Laura McMorrow: The Gardener Digs
Laura McMorrow presents a series of small-scale paintings based on her research into gardens. The paintings draw on found imagery of figures working in the garden, altered landscapes (topiary and hedging), plants, and people enjoying gardens and green spaces.
Laura learned everything she knows about gardening from her mother Gillian. An avid gardener and obsessive weeder, Gillian tended to her garden in North Leitrim by making decisions about which plants belong and deserve to self-seed and which become a nuisance. Her approach to gardening was naturalistic and looked effortless, but she was extremely dedicated to her craft.
Out in the garden, in all weather until dusk, it became a form of therapy for her as she suffered with a chronic and fatal illness. The garden became a sanctuary for Gillian and a source of inspiration for Laura who began researching and making work about gardens in her studio practice.

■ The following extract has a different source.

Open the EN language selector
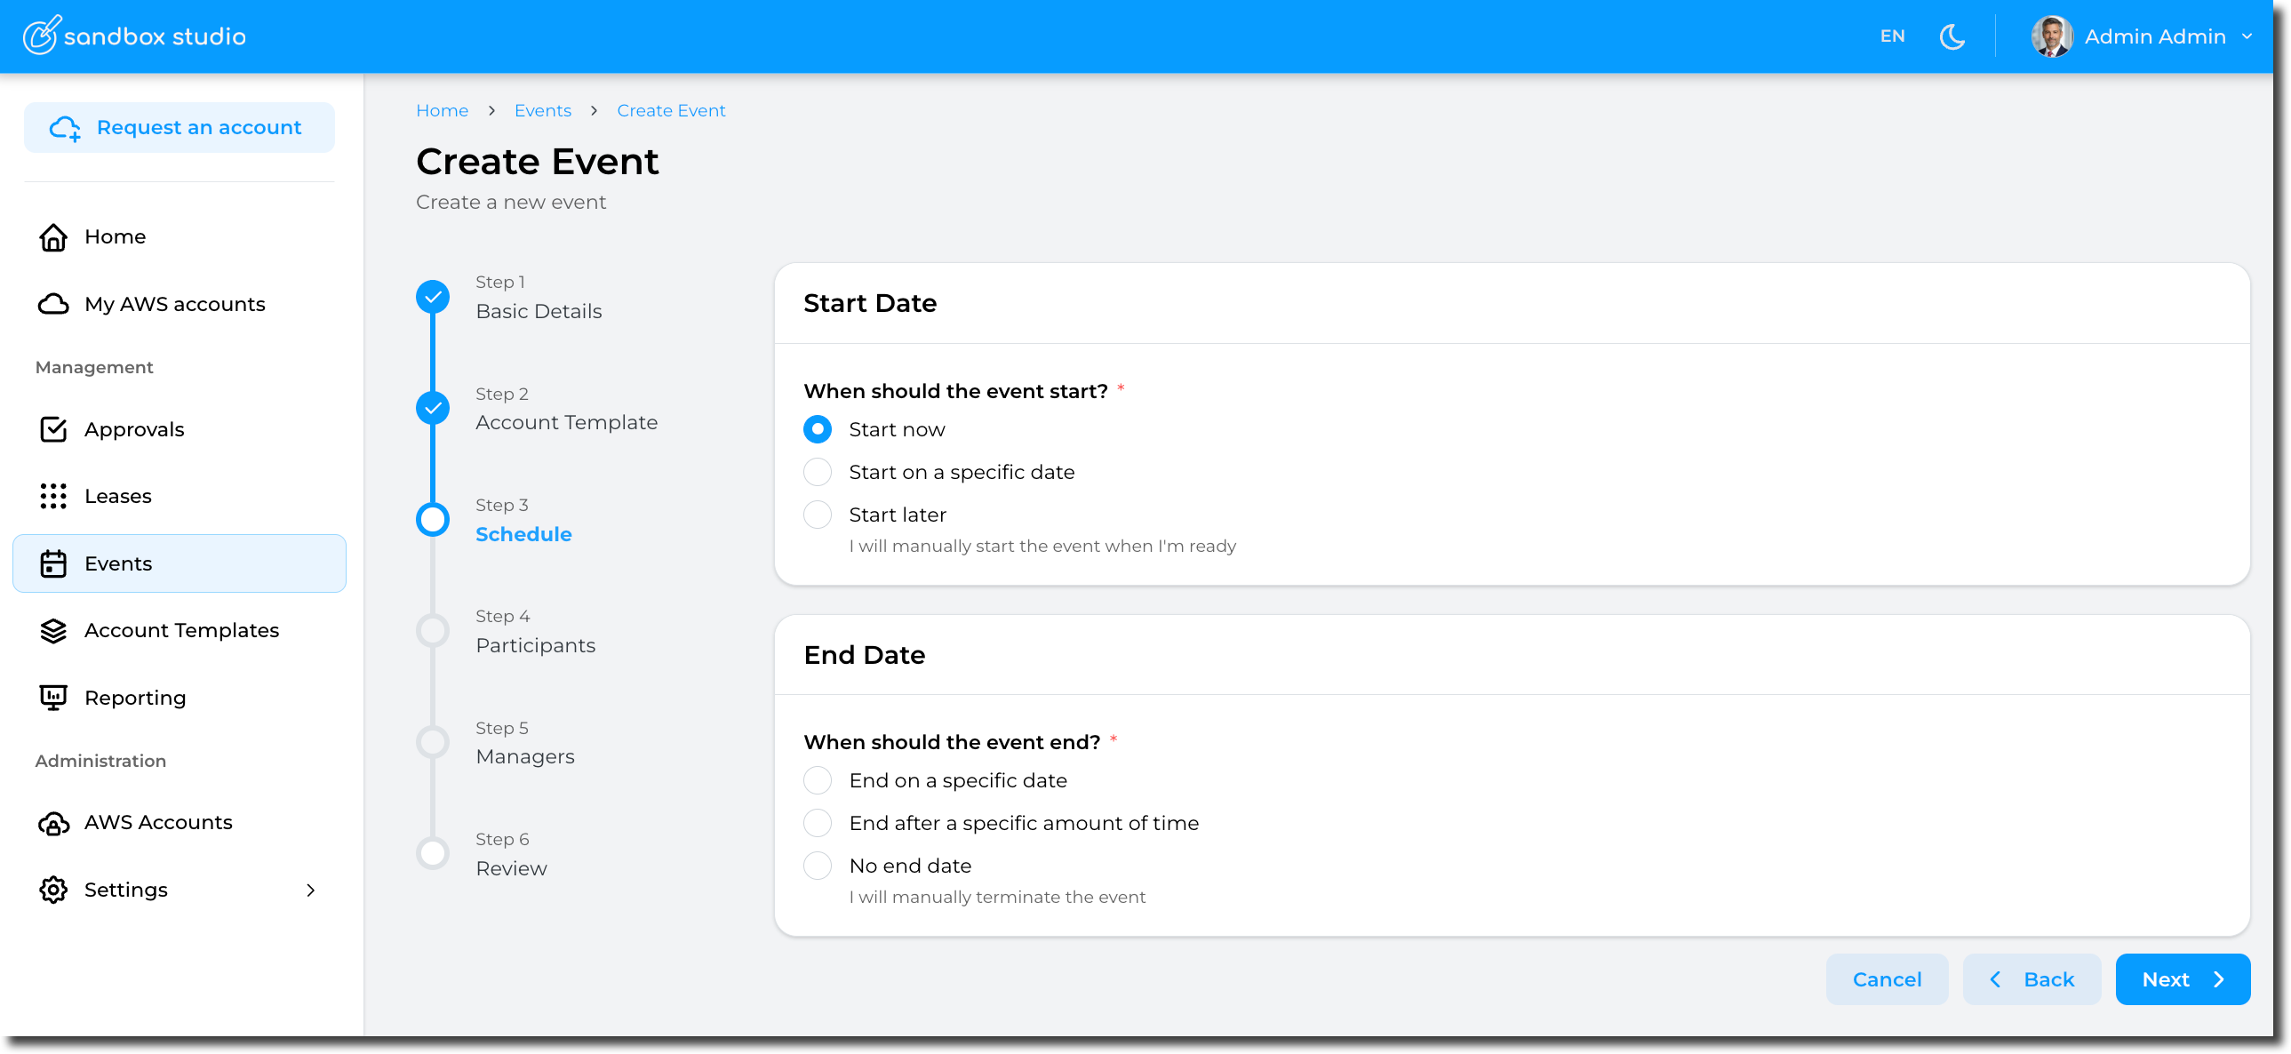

Poet and gardener Ross Gay describes time spent gardening as “an exercise in supreme attentiveness”, a trait it shares with painting.

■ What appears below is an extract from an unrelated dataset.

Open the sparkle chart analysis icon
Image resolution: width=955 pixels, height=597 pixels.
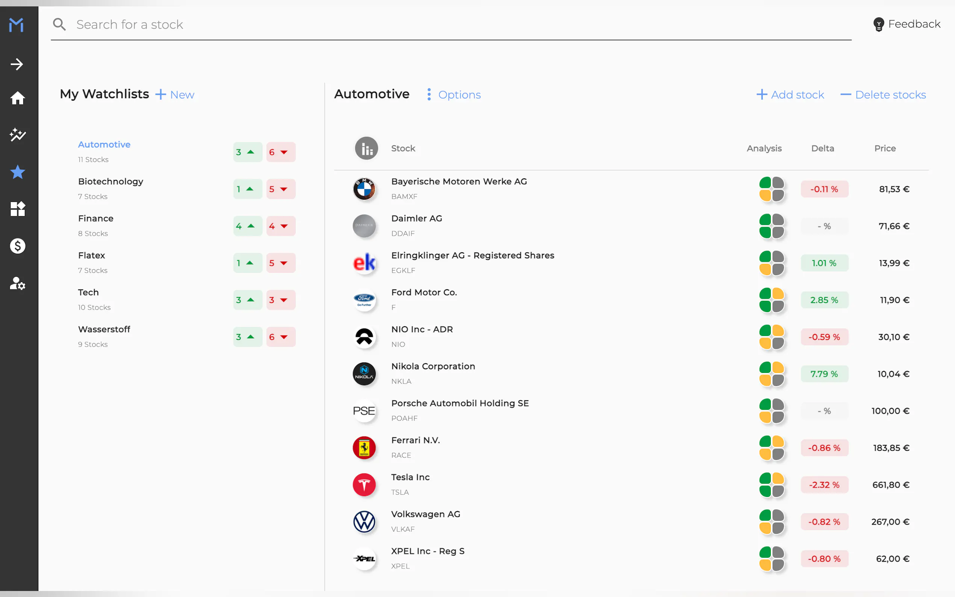point(17,135)
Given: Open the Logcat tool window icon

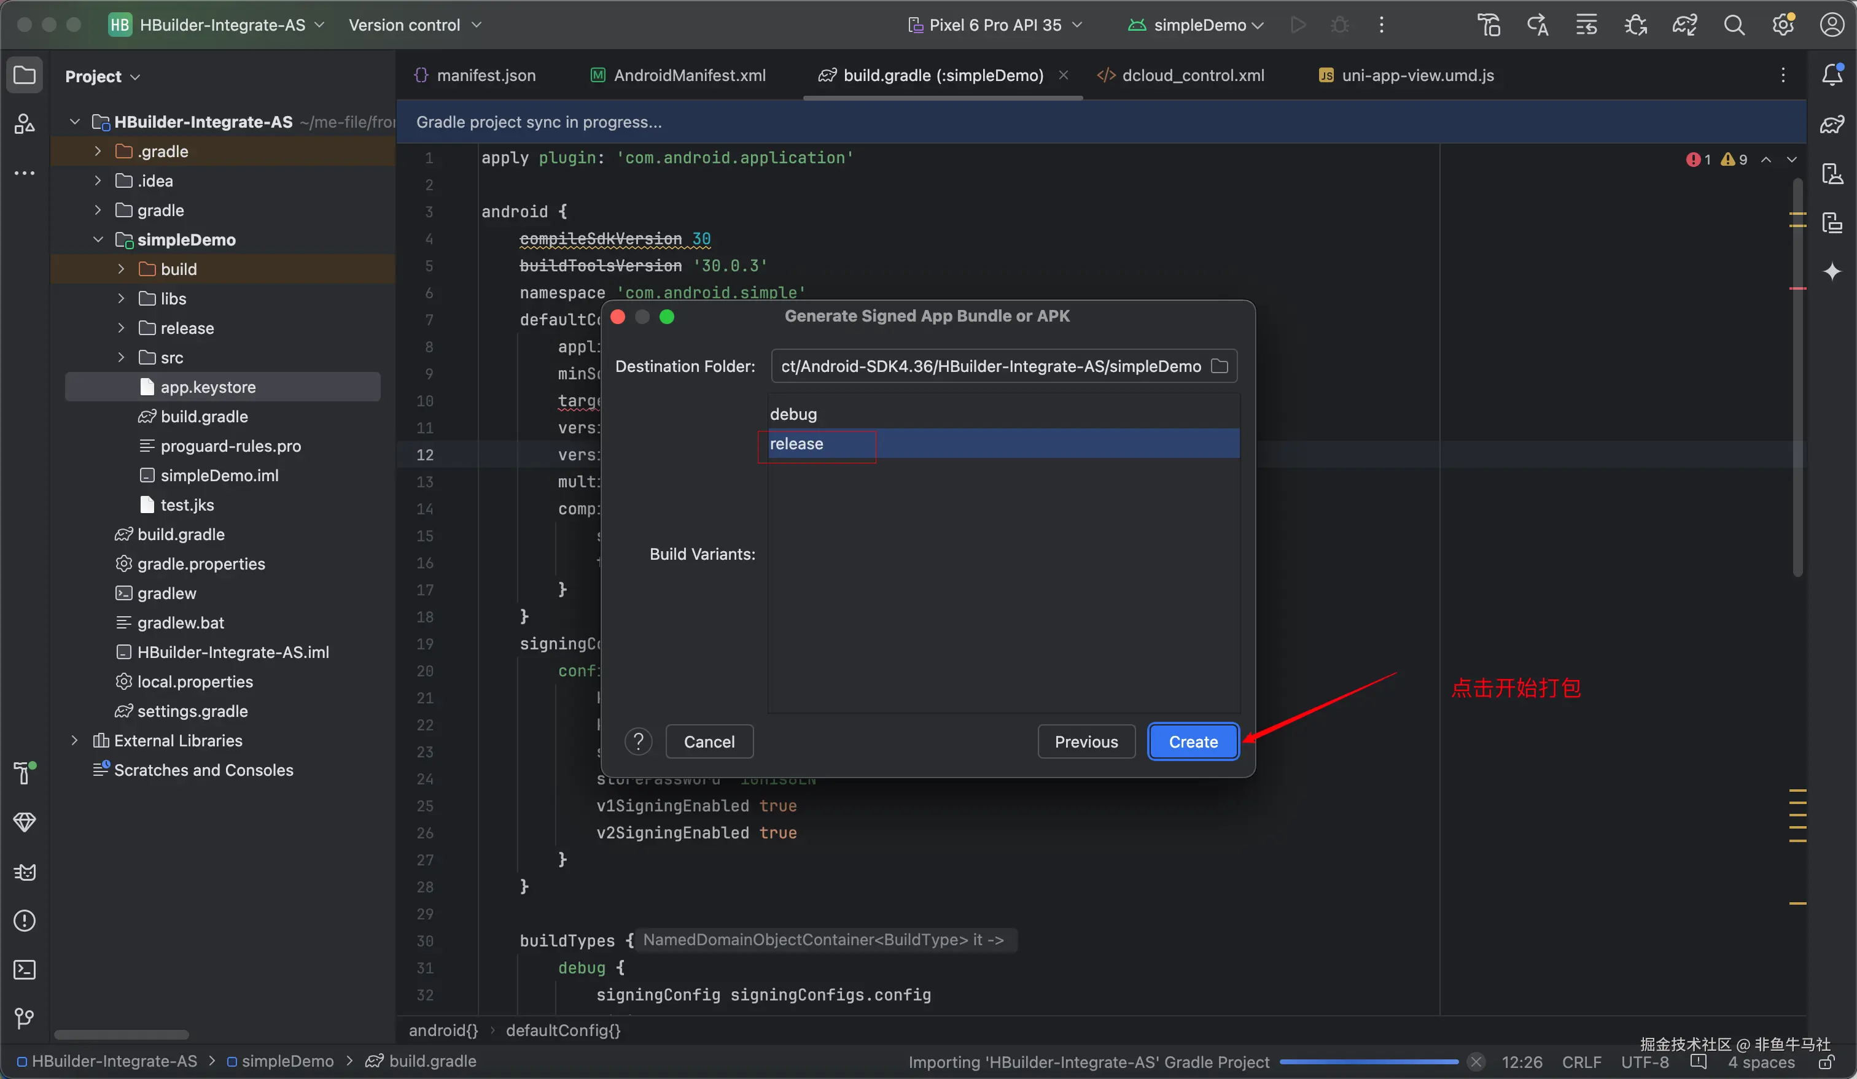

A stop motion animation created using a paint on glass technique is exhibited alongside the paintings. Each frame is hand painted, giving it a painterly and expressive aesthetic. The animation illustrates a quote by the filmmaker Derek Jarman in the book Modern Nature, a journal of his time spent gardening in Dungeness shortly after he discovered he was HIV positive.
“The gardener digs in another time, without past or future, beginning or end. A time that does not cleave the day with rush hours, lunch breaks, the last bus home. As you walk in the garden you pass into this time — the moment of entering can never be remembered. Around you the landscape lies transfigured. Here is the Amen beyond the prayer.”
Laura is interested in a personal exploration of the garden as a sanctuary and a space of refuge. However, she is also questioning the complexity of gardening in a time of climate emergency and the futile act of attempting to control and tame nature. The transition to a more ecologically friendly approach to gardening, for example growing a wildflower meadow instead of a lawn. Laura embraces this duality of gardening as a form of therapy and its disposition in the greater context of our time.